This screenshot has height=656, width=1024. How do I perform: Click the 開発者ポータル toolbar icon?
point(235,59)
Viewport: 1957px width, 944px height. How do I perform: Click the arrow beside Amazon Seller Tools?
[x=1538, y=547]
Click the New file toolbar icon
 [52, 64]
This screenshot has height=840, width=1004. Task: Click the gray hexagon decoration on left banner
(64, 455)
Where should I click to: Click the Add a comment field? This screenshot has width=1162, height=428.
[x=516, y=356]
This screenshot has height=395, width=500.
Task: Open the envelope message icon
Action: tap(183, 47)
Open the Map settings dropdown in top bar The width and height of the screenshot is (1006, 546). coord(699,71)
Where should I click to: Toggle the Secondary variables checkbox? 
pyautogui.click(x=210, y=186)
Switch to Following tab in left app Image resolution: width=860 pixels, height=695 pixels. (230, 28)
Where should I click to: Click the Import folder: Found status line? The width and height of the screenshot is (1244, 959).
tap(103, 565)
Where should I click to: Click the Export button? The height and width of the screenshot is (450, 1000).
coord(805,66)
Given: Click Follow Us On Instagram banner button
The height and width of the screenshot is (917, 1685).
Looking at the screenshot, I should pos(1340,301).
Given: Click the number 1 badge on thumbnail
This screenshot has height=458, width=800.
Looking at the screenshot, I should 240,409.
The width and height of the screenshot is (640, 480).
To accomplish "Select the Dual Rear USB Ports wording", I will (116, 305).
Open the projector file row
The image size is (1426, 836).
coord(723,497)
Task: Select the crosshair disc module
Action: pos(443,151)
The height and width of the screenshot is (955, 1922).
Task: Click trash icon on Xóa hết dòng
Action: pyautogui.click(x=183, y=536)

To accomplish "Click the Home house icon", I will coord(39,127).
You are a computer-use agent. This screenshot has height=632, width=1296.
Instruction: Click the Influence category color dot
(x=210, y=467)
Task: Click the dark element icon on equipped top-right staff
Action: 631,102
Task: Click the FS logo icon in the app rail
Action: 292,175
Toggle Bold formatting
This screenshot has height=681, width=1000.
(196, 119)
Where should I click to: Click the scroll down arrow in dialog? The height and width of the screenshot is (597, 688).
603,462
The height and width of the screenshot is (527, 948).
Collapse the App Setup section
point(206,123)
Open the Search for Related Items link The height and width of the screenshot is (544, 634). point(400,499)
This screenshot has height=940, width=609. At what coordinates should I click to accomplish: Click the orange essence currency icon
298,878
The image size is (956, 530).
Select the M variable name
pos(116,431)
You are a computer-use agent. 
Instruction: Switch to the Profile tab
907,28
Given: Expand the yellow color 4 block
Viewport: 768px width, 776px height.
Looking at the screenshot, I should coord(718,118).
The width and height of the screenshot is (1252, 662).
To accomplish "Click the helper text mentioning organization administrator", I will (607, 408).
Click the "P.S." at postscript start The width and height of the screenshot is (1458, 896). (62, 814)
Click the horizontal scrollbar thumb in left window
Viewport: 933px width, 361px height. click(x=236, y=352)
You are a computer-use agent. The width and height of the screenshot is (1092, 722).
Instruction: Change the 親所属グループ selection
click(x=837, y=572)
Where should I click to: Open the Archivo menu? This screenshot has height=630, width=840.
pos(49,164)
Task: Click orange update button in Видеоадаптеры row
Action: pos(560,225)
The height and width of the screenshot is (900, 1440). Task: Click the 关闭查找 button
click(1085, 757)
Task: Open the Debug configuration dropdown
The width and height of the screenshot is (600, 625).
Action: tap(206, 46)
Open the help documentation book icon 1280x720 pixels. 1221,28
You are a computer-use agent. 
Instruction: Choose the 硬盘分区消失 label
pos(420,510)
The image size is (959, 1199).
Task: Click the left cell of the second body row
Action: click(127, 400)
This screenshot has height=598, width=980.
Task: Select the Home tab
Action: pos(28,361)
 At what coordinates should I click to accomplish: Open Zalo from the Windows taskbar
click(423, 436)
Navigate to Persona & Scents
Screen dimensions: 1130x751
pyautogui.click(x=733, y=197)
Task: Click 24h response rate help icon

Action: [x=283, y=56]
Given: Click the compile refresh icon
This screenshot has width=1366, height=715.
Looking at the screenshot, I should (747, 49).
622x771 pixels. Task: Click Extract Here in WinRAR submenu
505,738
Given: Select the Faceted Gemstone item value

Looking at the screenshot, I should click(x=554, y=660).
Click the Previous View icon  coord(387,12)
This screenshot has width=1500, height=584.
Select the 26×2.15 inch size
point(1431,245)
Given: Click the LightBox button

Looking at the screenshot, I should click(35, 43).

########

What is required ▸ Filter the entries down to the lines containing "agent". Copy each of those lines.

Output below ▸
You are a computer-use agent. This screenshot has height=632, width=1296.
You are a computer-use agent. 
You are a computer-use agent. The width and height of the screenshot is (1092, 722).
You are a computer-use agent. 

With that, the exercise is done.